=== Text to read ===

Our next question comes from the line of Ross Seymore from Deutsche Bank. Ross Seymore - Deutsche Bank: Question first on the consumer side, in general if you guys give the percentage that Samsung represented of sales and then I guess as we look forward a little bit the last two year's have been very hyper seasonal, which is pretty typical in that business with the June and September quarters rising significantly. Anything that would smooth that out or be different this year, new products coming to the mix, et cetera that we should be aware of thinking as the year progresses?
What was the first half of your question, I was listening to the second. Ross Seymore - Deutsche Bank: Samsung percentage of sales, if you're willing to give it for the quarter?
No, as you know from our 10-K point of view we disclosed that annually, and as Tunç indicated many of our customers don't like to for us to give that information out. So no, we won't disclose that. And as for as that business continuing to grow overtime, certainly our view is for the reasons that Tunç talked about, right, I mean, we do expect to continue to grow our mobility business. We have a significant, both increased technology on increased platforms both that our largest customer and other customers, and it's certainly our goal long-term to continue to grow our business at our largest customers from that point of view. So I think at a high level we're optimistic to peg exact numbers, as Tunç said that's very hard to do. Tunç Doluca: I think, if I heard you right, you were also asking about is there anything special in seasonality that we expect to see? Did I get that right? Ross Seymore - Deutsche Bank: With the sensors coming on et cetera, I know that the seasonality of new product launches from your customers obviously drives revenue but given that you have the sensor portfolio ramping up et cetera, I didn't know if there is any difference in timing. Tunç Doluca: I think it will still follow the seasonality of our customer.

===

Can you reproduce, word for word, the passage of the earnings call excerpt that opens with the words containing "Our next question" and closes with "the year progresses?"?

=== Data listing ===

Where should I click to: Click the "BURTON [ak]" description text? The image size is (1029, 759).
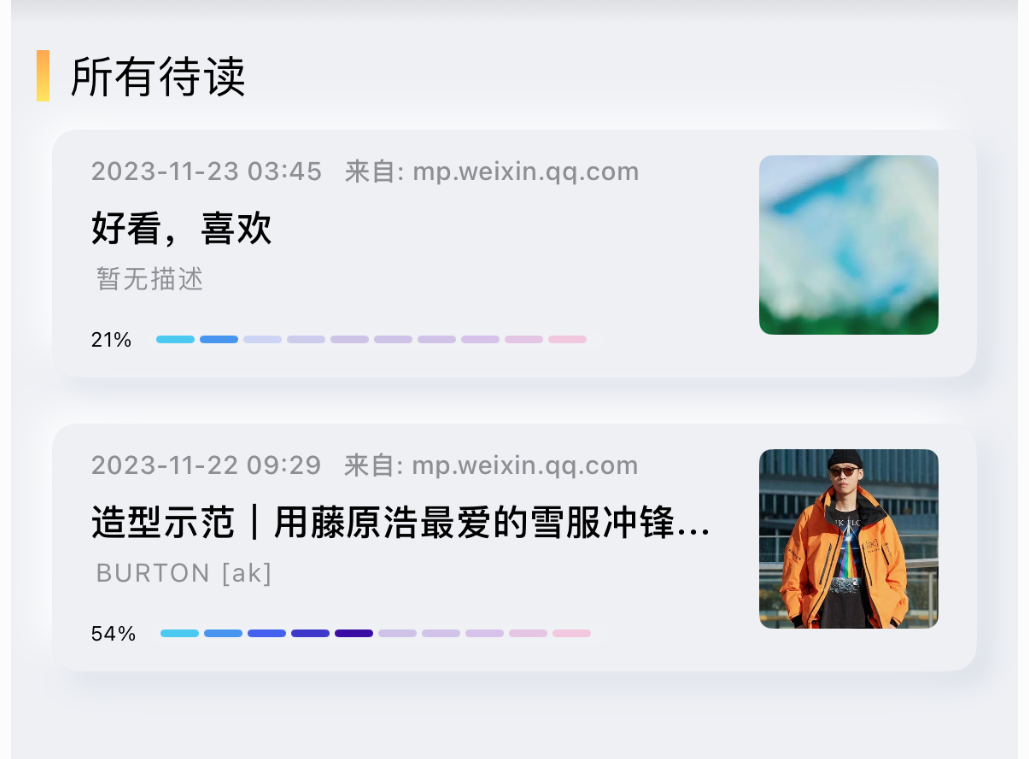184,573
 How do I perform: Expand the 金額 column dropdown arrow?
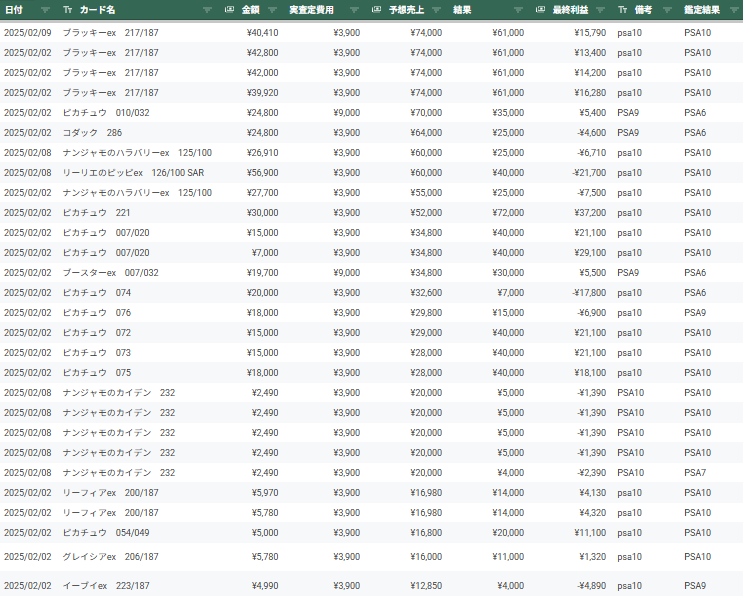(272, 9)
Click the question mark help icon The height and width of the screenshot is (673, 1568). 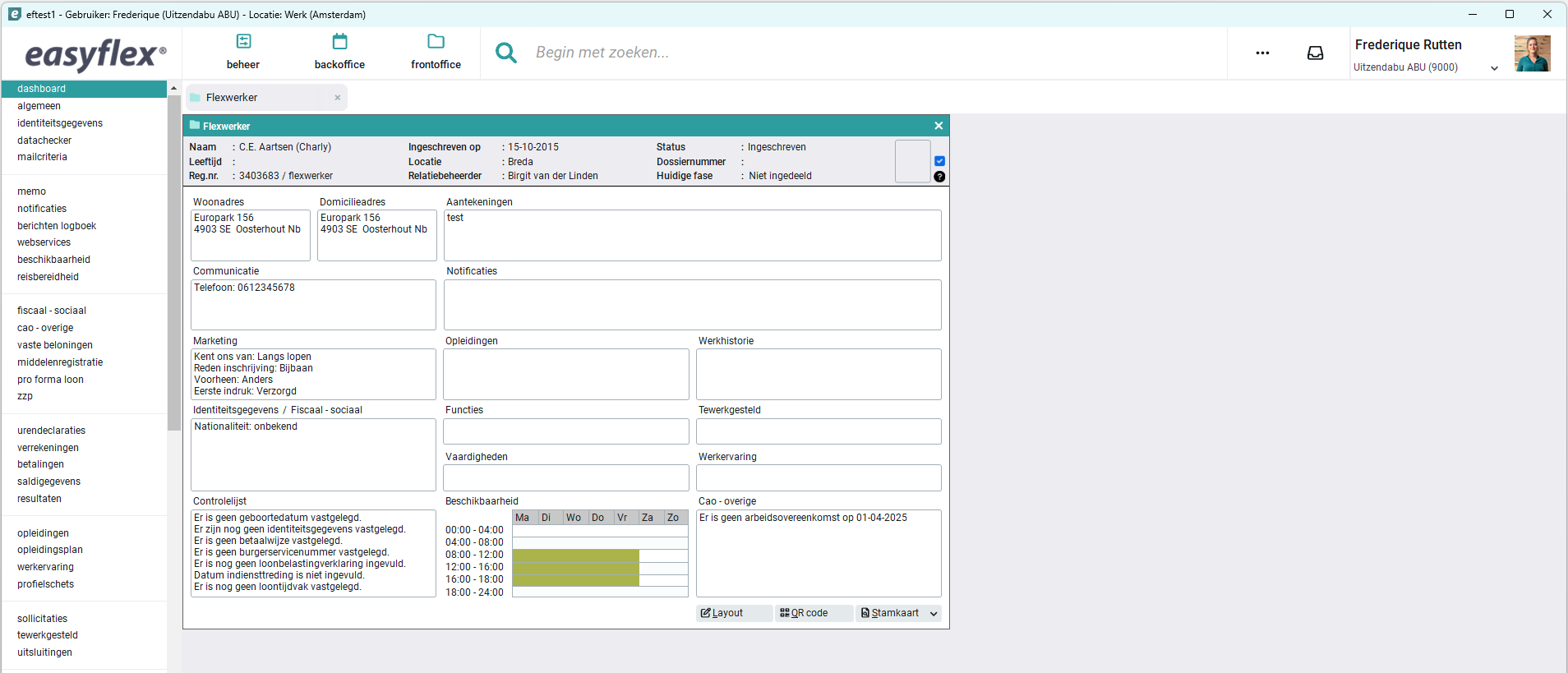939,177
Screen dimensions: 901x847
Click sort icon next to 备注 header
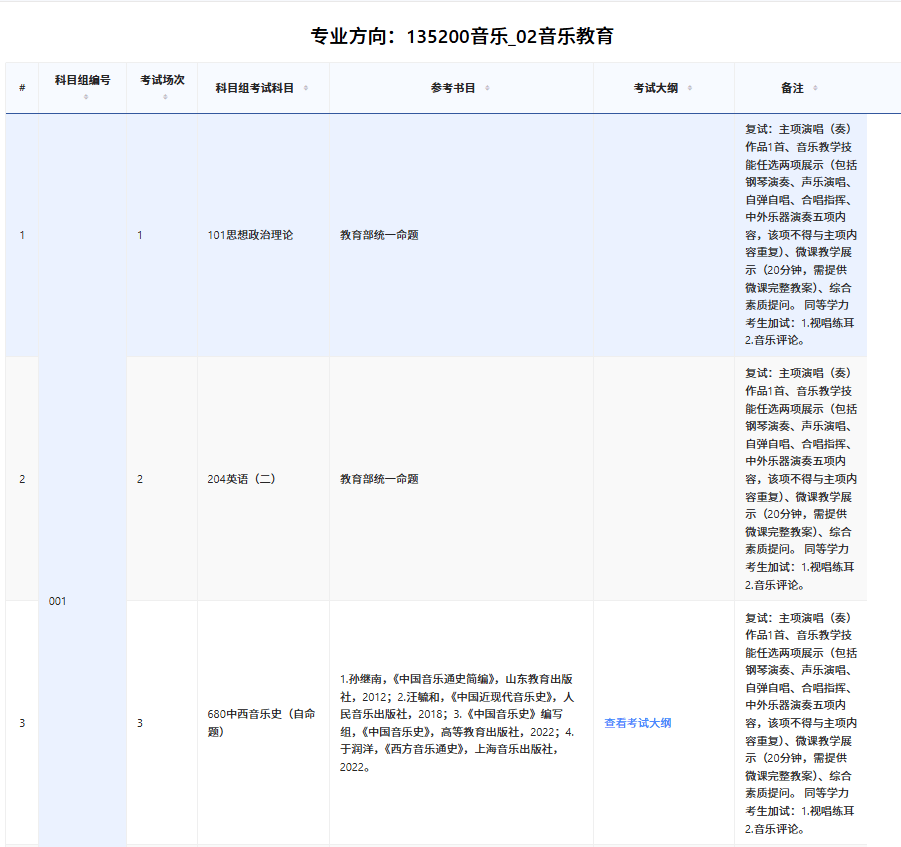815,88
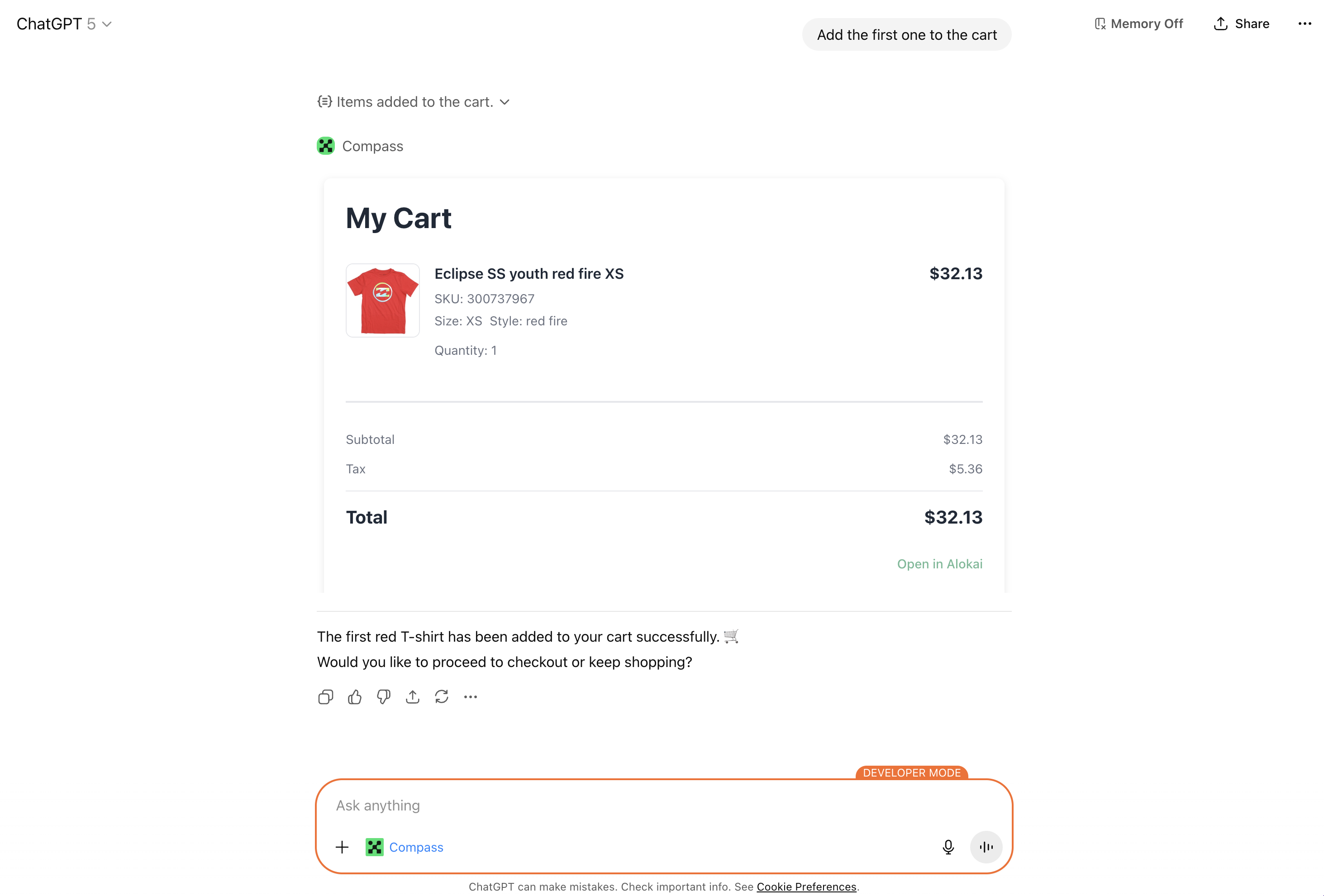The width and height of the screenshot is (1324, 896).
Task: Open the Cookie Preferences link
Action: click(x=806, y=886)
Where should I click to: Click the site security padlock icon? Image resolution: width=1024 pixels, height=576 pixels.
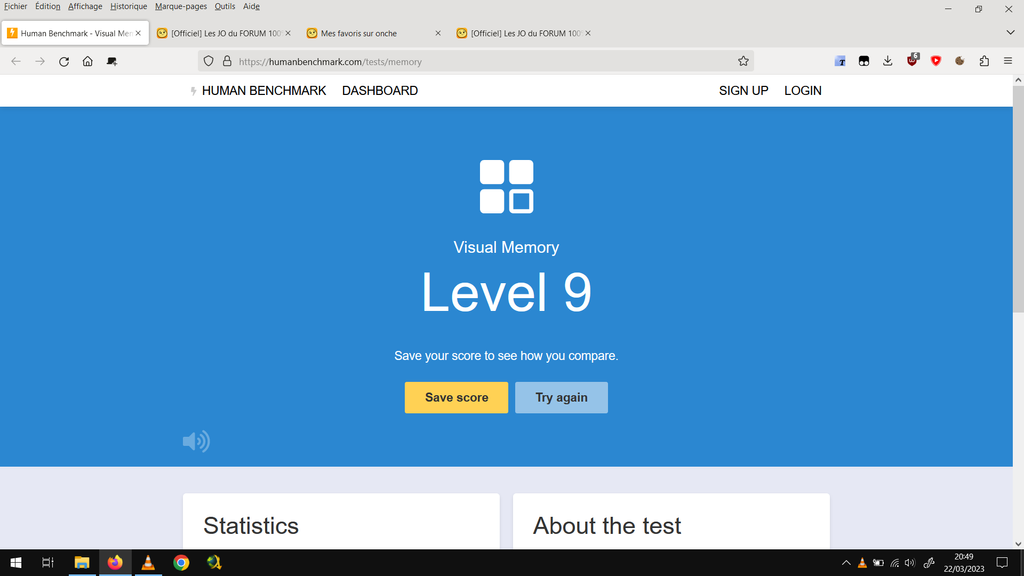(227, 61)
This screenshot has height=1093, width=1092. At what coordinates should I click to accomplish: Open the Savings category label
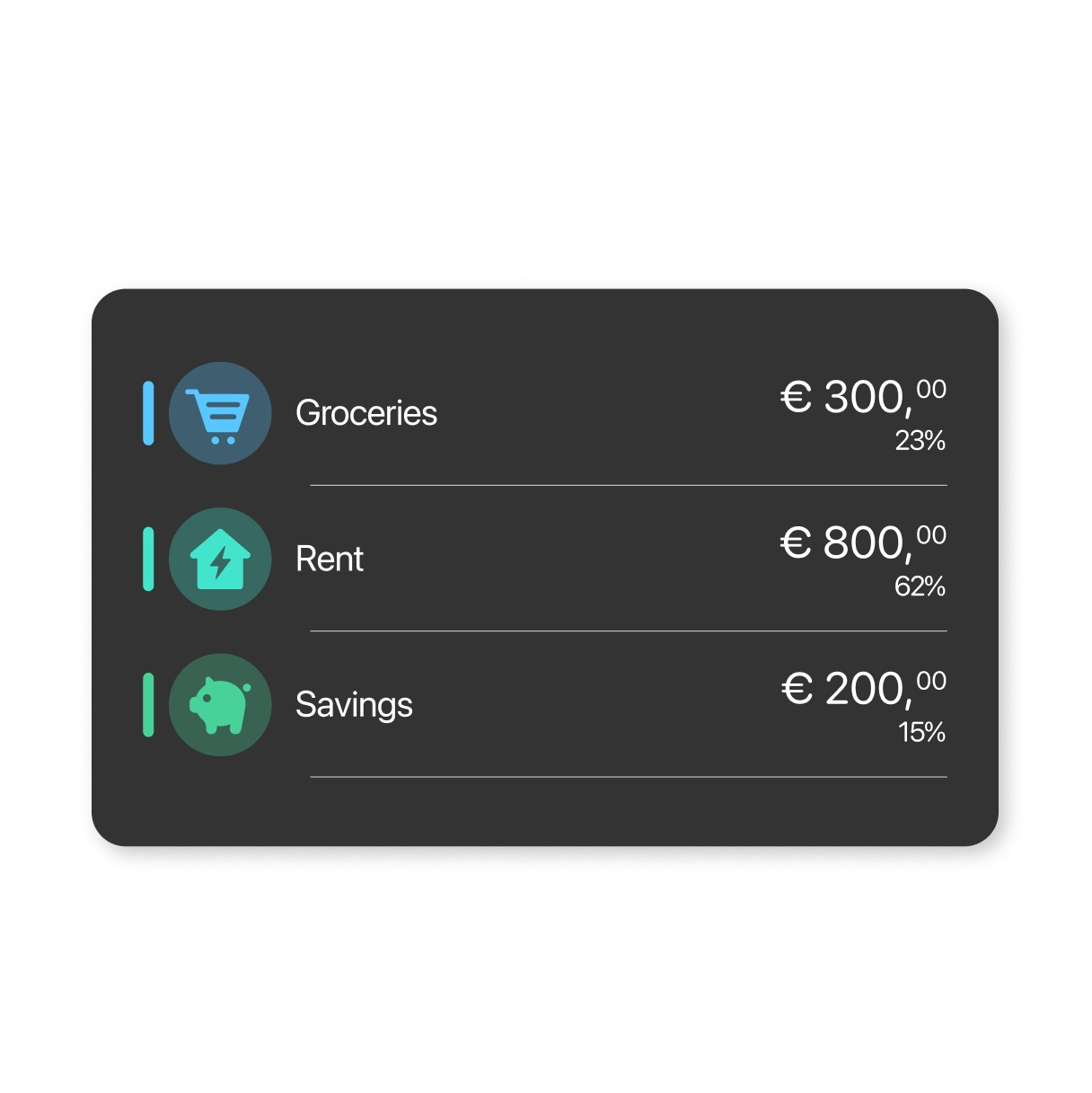pyautogui.click(x=354, y=705)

===

◆ **Response for this exercise**
Our next question comes from the line of Ross Seymore from Deutsche Bank. Ross Seymore - Deutsche Bank: Question first on the consumer side, in general if you guys give the percentage that Samsung represented of sales and then I guess as we look forward a little bit the last two year's have been very hyper seasonal, which is pretty typical in that business with the June and September quarters rising significantly. Anything that would smooth that out or be different this year, new products coming to the mix, et cetera that we should be aware of thinking as the year progresses?